What the boy wanted to say was: Give me a quick punishment and don’t make me feel inconsistent, unscrupulous, and bad. Don’t take away my precious time that I could spend on the game instead of getting overwhelmed by a long, boring, insulting conversation.
And we accept many things as they come with regard to these penalties or counterclaims. And if it’s A in education, then B hardly ever happens. What really happens is if it’s A, then it’s B, maybe.
Parents and educators, we must act with grace and balance. And of course with love. We run the risk of moving with the pendulum law. Now on one end and then on the other. Gain from an authoritarian and unreasonable attitude like that of a father who tells his brother to “go see what the boy is doing and forbid him” to an absolute permissiveness that allows boys and girls to do whatever they want at all times.
Boys and girls should have normative consistency, know what to expect, know that there is good and bad behavior, that not just their own rights but everyone’s rights should be respected. They need to know that there are rules for the common good and that they must be respected and that they have obligations as well as rights.
How many times do we think: If we give a severe punishment to a student for a mistake he has made, the others will be punished as well. And this, how do you know? Because in some cases, instead of hating the bad behavior of the punished partner, they admire him as a hero. They don’t want to imitate bad behavior, but they want to gain the courage to imitate it. Well, to fake it and not be discovered.
On the other hand, not all boys and girls are the same. A reproach that encourages one student and discourages another. A punishment that corrects one breeds in the other an indestructible hatred of the person who punishes him.
What do I mean by these two anecdotes? First of all, every case is unique and unrepeatable, every person reacts differently and not always in the expected way. You should know the boys and girls well, because not all of them respond to the same stimuli in the same way.
Second, we must question our actions. Because they do not always produce the desired effects. And sometimes they create undesirable harmful effects.
Third, we must continue to observe and analyze the consequences of our decisions over time. What is it aimed to achieve? How and when is desired success expected? If not, why did the failure occur? Only then can we learn, only then can we improve.
I mentioned time and deadlines because sometimes we think that after our intervention, the culprit’s promise of a fix fixes the problem forever. And no. And sometimes we despair:
Impatience is not a good counselor. Didn’t you promise to never lie to me again yesterday?, we say angrily in a new deception. Of course he did. And he probably meant it sincerely, completely convinced. But he lied again. And will he do it the next morning with a small basket to pick the apples? They have their rhythm in the gardens. What to confess a few more times. That doesn’t mean he wasn’t sincere every time he promised to fix himself. Won’t some adult believers confess every week? What’s happening? Didn’t they repent? Of course. But they sinned again. One week after another. And they are adults.

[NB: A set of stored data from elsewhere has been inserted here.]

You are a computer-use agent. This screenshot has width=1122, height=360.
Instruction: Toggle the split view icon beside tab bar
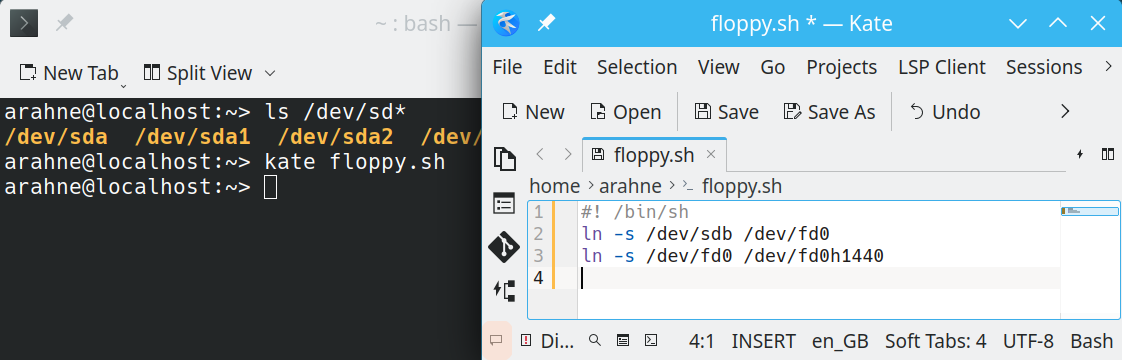(x=1107, y=154)
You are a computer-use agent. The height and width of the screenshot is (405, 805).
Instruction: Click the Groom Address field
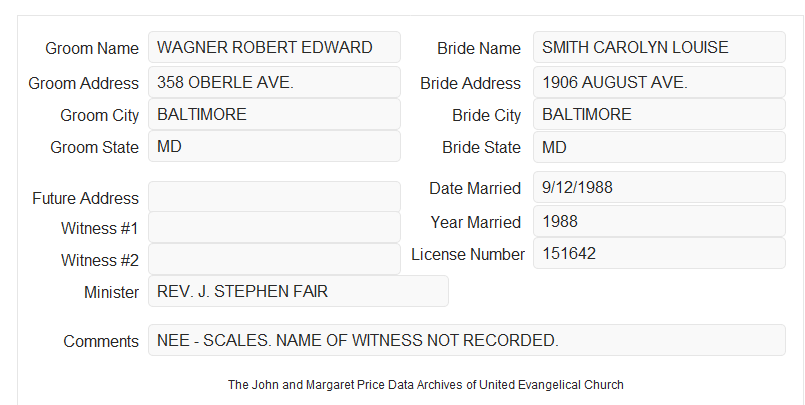(x=274, y=82)
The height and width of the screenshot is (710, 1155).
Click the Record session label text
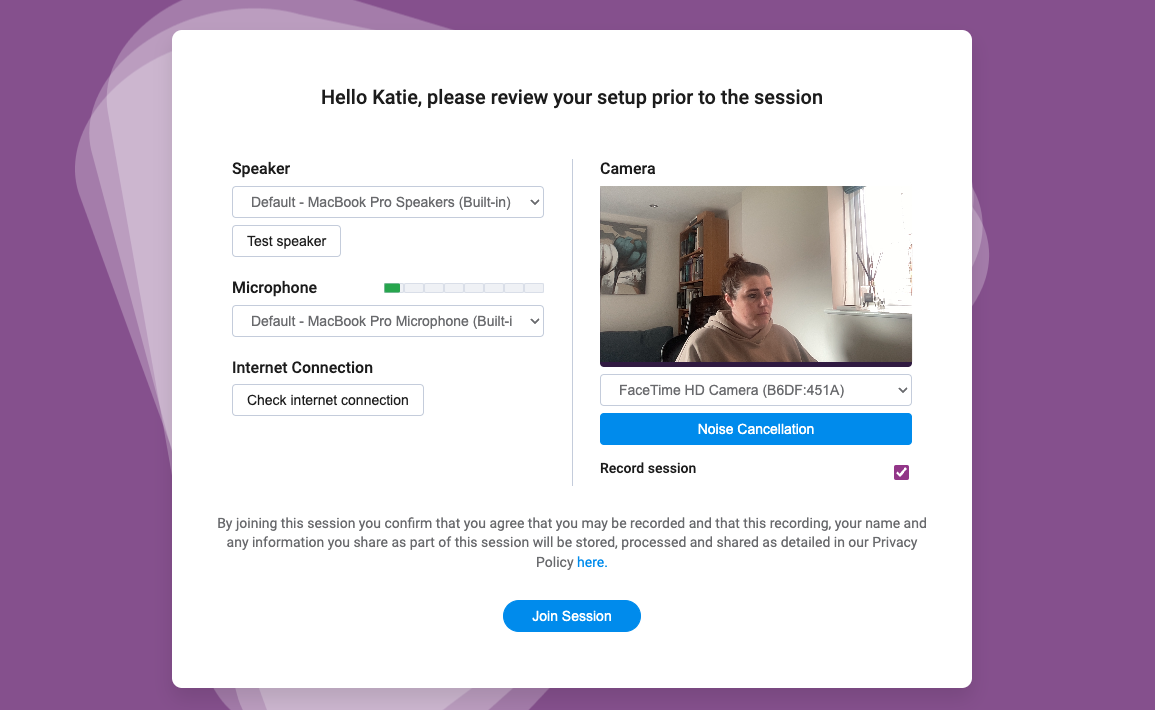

Impatience pushes us, but processes take their time, they have rhythms. What do we think of someone who sows an apple seed in the garden and goes to pick the apples with a basket the next day and destroys the seed without seeing the fruit, as it is useless? What a mistake, we would say. We’ll have to water, protect, tend and prune… and hopefully one day we’ll have apples.
The word authority comes from the Latin verb augere, which means to grow. He who oppresses, silences, punishes, cancels and humiliates will have power, but not power. And how do you gain that authority? For example, responsibility, consistency, patience, perseverance and love.
We adults insist that freedom cannot be confused with debauchery. We remember less often to say that authority cannot be confused with authoritarianism. To learn more about these issues, see José Antonio Marina’s “Regaining authority. Persistent education and the critique of authoritarian education”. Take advantage.
Source: Informacion

Barbara Dickson is a seasoned writer for “Social Bites”. She keeps readers informed on the latest news and trends, providing in-depth coverage and analysis on a variety of topics.